WHAT IS REQUIRED
Repeat exactly, and only, the lines of the material below from the one that contains "Image resolution: width=1438" through its final line.

MATERIAL SUPPLIED
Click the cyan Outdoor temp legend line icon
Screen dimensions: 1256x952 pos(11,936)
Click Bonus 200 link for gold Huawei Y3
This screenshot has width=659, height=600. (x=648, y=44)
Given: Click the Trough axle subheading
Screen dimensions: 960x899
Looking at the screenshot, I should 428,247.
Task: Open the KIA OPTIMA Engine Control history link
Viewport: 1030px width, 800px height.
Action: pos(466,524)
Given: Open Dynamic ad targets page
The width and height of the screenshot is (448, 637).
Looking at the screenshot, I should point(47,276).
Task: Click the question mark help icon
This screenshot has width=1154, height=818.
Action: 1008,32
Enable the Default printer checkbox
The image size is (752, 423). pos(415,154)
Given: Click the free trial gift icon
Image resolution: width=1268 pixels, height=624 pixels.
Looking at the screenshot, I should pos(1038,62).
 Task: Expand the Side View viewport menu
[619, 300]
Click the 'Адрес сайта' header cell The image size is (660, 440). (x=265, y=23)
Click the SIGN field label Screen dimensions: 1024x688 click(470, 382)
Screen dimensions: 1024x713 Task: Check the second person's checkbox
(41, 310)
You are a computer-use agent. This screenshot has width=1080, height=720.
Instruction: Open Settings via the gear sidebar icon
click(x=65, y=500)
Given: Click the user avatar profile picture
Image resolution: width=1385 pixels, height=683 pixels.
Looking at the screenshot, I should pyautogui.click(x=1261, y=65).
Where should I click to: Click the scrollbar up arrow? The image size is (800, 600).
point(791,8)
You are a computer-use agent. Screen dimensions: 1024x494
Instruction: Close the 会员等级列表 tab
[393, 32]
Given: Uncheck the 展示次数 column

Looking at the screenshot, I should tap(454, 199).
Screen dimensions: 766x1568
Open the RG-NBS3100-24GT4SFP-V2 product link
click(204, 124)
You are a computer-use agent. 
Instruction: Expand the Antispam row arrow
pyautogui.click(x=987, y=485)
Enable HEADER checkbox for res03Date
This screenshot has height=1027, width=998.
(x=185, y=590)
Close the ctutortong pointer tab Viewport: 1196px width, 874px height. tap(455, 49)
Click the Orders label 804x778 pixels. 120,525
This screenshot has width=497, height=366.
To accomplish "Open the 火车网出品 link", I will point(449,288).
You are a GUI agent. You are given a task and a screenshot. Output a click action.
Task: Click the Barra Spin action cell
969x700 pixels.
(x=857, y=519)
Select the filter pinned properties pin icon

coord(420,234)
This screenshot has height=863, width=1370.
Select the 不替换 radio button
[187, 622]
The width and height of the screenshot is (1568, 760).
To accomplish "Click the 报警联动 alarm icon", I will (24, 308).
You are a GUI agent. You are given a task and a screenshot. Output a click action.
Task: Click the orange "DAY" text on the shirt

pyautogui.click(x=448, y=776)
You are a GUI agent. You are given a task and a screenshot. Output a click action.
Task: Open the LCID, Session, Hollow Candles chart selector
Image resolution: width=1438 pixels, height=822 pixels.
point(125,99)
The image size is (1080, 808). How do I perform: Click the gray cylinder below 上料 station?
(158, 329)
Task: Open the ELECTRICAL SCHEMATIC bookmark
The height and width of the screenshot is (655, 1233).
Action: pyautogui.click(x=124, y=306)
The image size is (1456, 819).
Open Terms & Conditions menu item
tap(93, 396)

TASK OUTPUT
Image resolution: width=1438 pixels, height=822 pixels.
point(125,99)
The image size is (1080, 808). How do I perform: Click the gray cylinder below 上料 station?
(158, 329)
Task: Open the ELECTRICAL SCHEMATIC bookmark
The height and width of the screenshot is (655, 1233).
Action: pyautogui.click(x=124, y=306)
The image size is (1456, 819).
Open Terms & Conditions menu item
tap(93, 396)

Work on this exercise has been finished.